When oxidizer or fuel depletion was sensed in the suction assemblies, the remaining four outboard engines were shut down. First stage separation occurred a little less than one second after this to allow for F-1 thrust tail-off. Eight small solid fuel separation motors backed the S-IC from the rest of the vehicle at an altitude of about 42 miles (67 km). The first stage continued on a ballistic trajectory to an altitude of about 68 miles (109 km) and then fell in the Atlantic Ocean about 350 miles (560 km) downrange. [9]

The engine shutdown procedure was changed for the launch of Skylab to avoid damage to the Apollo Telescope Mount. Rather than shutting down all four outboard engines at once, they were shut down two at a time with a delay to reduce peak acceleration further. [9]

S-II sequence

Apollo 4 interstage falling away. The engine exhaust from the S-II stage glows as it impacts the interstage.

After S-IC separation, the S-II second stage burned for 6 minutes and propelled the craft to 109 miles (175 km) and 15,647 mph (25,181 km/h), close to orbital velocity. [35]

For the first two uncrewed launches, eight solid-fuel ullage motors ignited for four seconds to accelerate the S-II stage, followed by the ignition of the five J-2 engines. For the first seven crewed Apollo missions, only four ullage motors were used on the S-II, and they were eliminated for the final four launches. About 30 seconds after first stage separation, the interstage ring dropped from the second stage.
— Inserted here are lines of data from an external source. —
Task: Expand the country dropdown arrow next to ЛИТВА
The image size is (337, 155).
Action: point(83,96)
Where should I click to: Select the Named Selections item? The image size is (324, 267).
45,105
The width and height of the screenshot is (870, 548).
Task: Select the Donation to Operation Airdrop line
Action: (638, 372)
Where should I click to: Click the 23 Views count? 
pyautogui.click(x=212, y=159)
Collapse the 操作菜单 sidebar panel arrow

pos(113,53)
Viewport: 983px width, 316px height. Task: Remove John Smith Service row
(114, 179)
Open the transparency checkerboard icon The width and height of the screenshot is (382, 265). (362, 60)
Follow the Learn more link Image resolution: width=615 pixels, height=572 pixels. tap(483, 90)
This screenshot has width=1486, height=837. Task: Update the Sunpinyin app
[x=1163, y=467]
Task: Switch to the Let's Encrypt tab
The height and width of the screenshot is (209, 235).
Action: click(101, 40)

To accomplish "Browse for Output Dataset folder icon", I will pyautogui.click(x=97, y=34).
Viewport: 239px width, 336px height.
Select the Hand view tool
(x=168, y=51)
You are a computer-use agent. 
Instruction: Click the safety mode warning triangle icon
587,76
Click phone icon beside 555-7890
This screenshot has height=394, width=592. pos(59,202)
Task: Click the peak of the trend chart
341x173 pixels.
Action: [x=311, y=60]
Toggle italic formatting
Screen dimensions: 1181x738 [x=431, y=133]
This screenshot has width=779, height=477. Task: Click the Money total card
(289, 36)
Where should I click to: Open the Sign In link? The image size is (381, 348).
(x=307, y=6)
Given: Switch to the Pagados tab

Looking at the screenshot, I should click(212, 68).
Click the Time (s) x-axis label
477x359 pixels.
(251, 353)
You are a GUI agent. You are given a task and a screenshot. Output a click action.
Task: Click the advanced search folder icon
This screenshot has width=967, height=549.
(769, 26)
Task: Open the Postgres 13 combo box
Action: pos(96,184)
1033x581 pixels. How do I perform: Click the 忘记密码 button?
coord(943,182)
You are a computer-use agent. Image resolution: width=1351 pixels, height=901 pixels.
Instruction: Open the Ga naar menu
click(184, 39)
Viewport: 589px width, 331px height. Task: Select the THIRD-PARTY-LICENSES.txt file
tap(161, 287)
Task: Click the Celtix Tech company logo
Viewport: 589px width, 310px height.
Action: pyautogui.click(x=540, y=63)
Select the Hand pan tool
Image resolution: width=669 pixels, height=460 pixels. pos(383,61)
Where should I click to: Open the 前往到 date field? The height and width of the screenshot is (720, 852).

This was done with an inertially fixed attitude—orientation around its center of gravity—so that the interstage, only 3 feet 3 inches (1 m) from the outboard J-2 engines, would fall cleanly without hitting them, as the interstage could have potentially damaged two of the J-2 engines if it was attached to the S-IC. Shortly after interstage separation the Launch Escape System was also jettisoned. [35]

About 38 seconds after the second stage ignition, the Saturn V switched from a preprogrammed trajectory to a "closed loop" or Iterative Guidance Mode. The instrument unit now computed in real time the most fuel-efficient trajectory toward its target orbit. If the instrument unit failed, the crew could switch control of the Saturn to the command module's computer, take manual control, or abort the flight. [35]

About 90 seconds before the second stage cutoff, the center engine shut down to reduce longitudinal pogo oscillations. At around this time, the LOX flow rate decreased, changing the mix ratio of the two propellants and ensuring that there would be as little propellant as possible left in the tanks at the end of second stage flight. This was done at a predetermined delta-v. [35]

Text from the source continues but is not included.